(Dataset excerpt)
***

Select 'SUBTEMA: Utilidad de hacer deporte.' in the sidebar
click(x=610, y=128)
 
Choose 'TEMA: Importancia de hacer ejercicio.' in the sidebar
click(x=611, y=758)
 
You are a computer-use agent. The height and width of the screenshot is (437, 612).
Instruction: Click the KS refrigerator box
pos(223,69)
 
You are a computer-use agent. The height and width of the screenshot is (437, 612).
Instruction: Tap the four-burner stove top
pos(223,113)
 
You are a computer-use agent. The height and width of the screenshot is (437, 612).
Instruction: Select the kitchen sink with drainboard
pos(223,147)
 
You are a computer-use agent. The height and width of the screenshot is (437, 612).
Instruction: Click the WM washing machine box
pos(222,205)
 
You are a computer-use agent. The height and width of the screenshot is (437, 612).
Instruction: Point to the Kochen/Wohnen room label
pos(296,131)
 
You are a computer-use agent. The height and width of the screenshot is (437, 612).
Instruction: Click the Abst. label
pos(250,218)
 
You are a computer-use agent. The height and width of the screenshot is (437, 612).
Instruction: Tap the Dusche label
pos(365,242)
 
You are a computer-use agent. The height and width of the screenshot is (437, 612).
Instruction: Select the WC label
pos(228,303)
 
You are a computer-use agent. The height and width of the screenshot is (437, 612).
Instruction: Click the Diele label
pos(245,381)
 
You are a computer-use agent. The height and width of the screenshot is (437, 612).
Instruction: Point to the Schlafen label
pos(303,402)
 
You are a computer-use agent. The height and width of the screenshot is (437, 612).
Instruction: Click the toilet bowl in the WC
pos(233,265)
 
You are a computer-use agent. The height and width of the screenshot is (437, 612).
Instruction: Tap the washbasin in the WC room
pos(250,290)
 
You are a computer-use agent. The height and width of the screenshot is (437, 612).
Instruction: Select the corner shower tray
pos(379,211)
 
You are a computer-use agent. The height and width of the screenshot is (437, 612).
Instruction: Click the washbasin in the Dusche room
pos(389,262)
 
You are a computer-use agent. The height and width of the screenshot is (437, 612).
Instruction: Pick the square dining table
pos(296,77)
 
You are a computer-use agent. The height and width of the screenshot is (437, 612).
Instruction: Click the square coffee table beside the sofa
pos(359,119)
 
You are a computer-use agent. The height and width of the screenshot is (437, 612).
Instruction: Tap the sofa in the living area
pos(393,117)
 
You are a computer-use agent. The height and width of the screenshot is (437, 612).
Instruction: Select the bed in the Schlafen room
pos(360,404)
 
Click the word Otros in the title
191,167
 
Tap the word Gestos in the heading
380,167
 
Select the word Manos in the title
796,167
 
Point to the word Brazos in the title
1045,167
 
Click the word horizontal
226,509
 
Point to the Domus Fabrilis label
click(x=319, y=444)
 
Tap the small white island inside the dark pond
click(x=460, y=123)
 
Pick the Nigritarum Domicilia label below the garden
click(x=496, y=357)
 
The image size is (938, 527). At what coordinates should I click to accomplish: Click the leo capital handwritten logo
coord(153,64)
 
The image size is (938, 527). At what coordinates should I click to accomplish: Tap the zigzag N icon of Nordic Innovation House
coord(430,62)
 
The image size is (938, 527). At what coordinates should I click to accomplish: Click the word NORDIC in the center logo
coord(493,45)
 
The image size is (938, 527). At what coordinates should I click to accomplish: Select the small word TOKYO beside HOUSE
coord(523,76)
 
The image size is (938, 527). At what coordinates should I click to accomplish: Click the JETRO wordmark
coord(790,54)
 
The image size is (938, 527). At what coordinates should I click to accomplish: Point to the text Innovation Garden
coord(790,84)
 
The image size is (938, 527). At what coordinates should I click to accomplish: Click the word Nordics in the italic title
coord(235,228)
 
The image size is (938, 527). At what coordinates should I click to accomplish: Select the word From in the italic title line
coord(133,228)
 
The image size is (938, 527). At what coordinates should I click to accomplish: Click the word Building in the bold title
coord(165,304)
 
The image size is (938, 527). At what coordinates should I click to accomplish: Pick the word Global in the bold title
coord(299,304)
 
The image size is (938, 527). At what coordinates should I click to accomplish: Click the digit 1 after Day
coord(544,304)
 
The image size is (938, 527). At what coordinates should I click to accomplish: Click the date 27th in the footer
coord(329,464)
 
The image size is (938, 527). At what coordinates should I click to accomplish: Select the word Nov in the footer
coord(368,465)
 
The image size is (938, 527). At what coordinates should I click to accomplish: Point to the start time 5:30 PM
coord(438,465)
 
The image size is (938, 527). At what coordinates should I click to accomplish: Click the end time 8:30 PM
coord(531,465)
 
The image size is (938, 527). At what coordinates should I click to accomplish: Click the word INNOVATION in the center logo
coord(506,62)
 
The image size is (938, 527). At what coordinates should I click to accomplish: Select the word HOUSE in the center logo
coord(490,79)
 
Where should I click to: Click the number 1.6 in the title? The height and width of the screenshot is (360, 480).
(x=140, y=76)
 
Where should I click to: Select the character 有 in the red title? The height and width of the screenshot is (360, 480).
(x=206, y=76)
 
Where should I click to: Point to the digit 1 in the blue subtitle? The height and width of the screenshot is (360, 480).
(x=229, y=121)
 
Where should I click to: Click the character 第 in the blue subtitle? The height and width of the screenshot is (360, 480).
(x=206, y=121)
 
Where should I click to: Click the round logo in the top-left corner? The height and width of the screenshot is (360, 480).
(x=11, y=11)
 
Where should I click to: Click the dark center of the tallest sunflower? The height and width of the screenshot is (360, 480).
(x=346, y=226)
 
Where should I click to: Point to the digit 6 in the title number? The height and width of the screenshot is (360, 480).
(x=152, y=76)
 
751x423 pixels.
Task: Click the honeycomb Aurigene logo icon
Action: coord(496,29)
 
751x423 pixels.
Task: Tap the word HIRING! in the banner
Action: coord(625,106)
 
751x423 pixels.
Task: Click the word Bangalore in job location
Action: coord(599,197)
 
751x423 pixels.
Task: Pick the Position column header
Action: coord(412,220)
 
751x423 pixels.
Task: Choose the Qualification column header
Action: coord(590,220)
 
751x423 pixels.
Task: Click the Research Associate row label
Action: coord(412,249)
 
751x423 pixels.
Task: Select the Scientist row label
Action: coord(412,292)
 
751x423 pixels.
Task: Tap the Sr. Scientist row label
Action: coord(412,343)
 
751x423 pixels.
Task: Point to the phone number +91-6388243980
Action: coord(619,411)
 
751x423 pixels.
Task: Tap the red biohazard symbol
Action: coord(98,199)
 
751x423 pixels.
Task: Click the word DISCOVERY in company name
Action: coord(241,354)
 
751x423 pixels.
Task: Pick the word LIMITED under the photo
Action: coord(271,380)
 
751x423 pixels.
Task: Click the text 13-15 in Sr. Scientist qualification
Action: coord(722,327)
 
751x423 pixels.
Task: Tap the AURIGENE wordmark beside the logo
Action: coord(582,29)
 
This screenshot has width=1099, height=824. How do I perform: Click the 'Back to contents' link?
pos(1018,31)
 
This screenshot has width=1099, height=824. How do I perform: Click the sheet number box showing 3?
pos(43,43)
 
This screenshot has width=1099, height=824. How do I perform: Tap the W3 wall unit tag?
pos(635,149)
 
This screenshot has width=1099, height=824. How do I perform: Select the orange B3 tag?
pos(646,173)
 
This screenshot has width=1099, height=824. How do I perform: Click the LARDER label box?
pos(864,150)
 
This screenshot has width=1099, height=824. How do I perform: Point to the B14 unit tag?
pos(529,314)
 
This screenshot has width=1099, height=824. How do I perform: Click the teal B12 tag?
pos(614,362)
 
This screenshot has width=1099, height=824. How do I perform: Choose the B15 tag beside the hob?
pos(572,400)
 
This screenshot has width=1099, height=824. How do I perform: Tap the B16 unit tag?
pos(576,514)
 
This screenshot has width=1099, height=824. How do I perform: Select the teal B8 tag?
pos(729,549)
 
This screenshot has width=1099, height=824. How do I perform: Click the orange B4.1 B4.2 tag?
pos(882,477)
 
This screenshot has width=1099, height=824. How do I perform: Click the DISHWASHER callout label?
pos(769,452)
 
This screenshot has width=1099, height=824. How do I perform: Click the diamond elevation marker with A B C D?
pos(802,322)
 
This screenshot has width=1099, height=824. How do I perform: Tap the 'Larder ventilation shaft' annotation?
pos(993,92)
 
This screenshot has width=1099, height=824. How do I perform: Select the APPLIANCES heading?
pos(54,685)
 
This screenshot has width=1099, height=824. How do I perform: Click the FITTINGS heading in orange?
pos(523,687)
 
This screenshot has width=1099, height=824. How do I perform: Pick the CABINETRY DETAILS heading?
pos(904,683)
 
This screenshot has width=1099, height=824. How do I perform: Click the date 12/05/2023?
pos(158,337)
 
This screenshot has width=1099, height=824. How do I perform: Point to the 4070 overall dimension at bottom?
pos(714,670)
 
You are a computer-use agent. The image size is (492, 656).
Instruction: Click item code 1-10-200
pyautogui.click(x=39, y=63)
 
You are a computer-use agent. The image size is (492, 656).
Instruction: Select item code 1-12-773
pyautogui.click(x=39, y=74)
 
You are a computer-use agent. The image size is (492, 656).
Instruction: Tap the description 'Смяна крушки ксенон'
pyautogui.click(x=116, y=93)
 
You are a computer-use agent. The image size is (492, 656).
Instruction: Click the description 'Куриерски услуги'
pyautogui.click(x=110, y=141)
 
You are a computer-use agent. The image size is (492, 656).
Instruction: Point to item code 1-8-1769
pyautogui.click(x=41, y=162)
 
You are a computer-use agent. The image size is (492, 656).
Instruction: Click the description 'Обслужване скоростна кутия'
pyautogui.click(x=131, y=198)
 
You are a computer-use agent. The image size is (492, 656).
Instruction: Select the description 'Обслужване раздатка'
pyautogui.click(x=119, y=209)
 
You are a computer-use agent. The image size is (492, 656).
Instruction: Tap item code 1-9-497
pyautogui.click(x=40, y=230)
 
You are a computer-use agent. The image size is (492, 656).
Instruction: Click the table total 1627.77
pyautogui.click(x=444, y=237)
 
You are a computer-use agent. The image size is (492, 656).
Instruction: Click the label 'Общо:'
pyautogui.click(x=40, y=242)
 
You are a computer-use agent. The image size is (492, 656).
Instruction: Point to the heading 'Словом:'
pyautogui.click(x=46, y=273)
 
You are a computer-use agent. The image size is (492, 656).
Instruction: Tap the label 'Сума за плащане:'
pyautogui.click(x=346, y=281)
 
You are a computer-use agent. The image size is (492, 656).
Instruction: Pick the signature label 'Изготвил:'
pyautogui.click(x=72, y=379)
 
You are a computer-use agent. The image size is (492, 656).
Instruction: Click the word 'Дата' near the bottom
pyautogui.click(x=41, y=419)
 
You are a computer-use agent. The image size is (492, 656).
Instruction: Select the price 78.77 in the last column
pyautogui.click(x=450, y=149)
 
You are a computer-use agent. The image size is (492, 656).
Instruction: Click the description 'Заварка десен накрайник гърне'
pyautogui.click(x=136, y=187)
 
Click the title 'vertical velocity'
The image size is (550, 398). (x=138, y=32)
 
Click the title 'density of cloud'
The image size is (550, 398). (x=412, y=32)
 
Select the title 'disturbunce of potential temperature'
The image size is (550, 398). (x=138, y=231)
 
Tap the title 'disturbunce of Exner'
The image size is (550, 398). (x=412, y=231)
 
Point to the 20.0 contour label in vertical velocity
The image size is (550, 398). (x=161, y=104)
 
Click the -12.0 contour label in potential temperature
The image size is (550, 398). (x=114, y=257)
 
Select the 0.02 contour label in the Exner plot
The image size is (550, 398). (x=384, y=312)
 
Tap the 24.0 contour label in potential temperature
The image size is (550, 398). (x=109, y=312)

***

- PROBLEM REQUIREMENTS -
Swap "heading" for "title" in the records from the line containing "with A B C D?" through the line containing "pyautogui.click(x=116, y=93)", inclusive. Return only those lines, with everything else left unchanged.

- EXERCISE SOLUTION -
This screenshot has width=1099, height=824. How do I perform: Click the diamond elevation marker with A B C D?
pos(802,322)
 
This screenshot has width=1099, height=824. How do I perform: Tap the 'Larder ventilation shaft' annotation?
pos(993,92)
 
This screenshot has width=1099, height=824. How do I perform: Select the APPLIANCES title?
pos(54,685)
 
This screenshot has width=1099, height=824. How do I perform: Click the FITTINGS title in orange?
pos(523,687)
 
This screenshot has width=1099, height=824. How do I perform: Pick the CABINETRY DETAILS title?
pos(904,683)
 
This screenshot has width=1099, height=824. How do I perform: Click the date 12/05/2023?
pos(158,337)
 
This screenshot has width=1099, height=824. How do I perform: Point to the 4070 overall dimension at bottom?
pos(714,670)
 
You are a computer-use agent. The image size is (492, 656).
Instruction: Click item code 1-10-200
pyautogui.click(x=39, y=63)
 
You are a computer-use agent. The image size is (492, 656).
Instruction: Select item code 1-12-773
pyautogui.click(x=39, y=74)
 
You are a computer-use agent. The image size is (492, 656).
Instruction: Tap the description 'Смяна крушки ксенон'
pyautogui.click(x=116, y=93)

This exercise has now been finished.